Rented for 3 years. Can agree that there was damage to carpet in 2 rooms; 1 room had pet urine, thought it was the kids bed-wetting; the other, the treads where being pulled out during vacuuming. I found to figure out: 1. price of old carpet 2. date installed 3. life of carpet. However, I am being made to pay based off of the new carpet cost not the old. They refuse to tell me the original carpet costs or install date and are threatening to sue. The carpet that was in there was cheap, the carpet installed now looks like a much nicer upgrade.
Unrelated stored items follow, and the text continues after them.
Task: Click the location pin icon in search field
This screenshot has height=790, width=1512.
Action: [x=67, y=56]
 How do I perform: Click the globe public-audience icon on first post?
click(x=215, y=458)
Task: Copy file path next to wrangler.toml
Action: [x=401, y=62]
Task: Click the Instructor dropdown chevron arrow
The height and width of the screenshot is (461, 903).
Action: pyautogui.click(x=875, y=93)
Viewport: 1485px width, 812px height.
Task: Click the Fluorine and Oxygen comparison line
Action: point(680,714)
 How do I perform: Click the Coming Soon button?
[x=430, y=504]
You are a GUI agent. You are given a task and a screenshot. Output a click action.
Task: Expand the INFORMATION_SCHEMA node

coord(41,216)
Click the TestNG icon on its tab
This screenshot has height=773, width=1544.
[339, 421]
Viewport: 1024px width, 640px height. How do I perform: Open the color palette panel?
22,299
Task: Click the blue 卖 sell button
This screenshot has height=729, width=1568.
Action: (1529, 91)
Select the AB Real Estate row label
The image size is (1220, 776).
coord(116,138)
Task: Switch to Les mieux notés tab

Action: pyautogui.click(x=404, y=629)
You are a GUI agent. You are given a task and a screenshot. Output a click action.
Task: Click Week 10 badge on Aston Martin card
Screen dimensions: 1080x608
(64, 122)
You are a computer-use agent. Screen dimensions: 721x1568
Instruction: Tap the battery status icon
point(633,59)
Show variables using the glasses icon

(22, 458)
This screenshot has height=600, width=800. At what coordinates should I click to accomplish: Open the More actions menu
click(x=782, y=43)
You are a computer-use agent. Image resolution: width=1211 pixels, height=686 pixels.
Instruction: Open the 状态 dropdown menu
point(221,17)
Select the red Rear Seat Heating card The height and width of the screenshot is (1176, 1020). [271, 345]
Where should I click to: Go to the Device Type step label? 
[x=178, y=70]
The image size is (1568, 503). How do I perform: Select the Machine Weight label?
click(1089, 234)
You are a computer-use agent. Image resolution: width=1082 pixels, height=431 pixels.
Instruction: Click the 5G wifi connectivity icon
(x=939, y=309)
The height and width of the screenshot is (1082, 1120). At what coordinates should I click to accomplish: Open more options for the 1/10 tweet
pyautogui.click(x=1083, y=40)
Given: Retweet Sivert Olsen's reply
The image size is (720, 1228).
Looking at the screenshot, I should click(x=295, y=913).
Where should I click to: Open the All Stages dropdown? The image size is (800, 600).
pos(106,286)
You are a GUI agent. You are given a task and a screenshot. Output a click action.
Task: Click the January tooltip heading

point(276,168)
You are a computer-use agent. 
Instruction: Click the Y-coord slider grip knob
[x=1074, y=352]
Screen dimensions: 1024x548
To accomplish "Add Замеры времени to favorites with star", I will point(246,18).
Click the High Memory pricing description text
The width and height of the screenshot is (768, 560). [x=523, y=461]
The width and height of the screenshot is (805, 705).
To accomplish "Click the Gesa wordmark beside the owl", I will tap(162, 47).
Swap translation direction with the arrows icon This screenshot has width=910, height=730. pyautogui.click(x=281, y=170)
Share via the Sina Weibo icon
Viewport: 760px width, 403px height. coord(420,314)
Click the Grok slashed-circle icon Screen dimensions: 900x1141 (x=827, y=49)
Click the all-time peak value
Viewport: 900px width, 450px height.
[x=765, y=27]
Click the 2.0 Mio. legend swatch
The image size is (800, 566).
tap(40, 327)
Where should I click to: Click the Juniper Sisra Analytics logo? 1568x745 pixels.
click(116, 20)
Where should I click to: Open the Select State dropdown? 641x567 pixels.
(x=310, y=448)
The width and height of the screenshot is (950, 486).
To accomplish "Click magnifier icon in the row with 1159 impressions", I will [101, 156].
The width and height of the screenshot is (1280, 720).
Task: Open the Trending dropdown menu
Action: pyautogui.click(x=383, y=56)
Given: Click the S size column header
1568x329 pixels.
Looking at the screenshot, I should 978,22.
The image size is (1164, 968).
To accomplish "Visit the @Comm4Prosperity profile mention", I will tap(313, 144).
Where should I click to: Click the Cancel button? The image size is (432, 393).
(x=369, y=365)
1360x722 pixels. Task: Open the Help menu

Asked on July 21, 2011 North Carolina

Answers:

SJZ, Member, New York Bar / FreeAdvice Contributing Attorney

Answered 12 years ago | Contributor

The landlord is not allowed to significanly upgrade quality if it has to replace carpeting or some other fixture or surface--not unless it can get the better quality for pretty much what it would have paid for the lesser quality (i.e. if there is no real economic difference, it's not required to go for the lesser). That said:

1) It does NOT have to base replacement cost on the cost of the original--what's available changes, there is inflation, etc. It can charge you for now applicable price for new carpet of comparable quality (or, as noted, better carpet if the better one costs about the same as the comparable would have, anyway).

2) If due to changes in the "carpet market" the landlord must upgrade, because the old quality or type is no longer available, if you damaged the old carpet, it can then make you pay for the upgrade--it is allowed to charge you to replace the carpet, so if the only carpet available is better, that's what you'd have to pay for.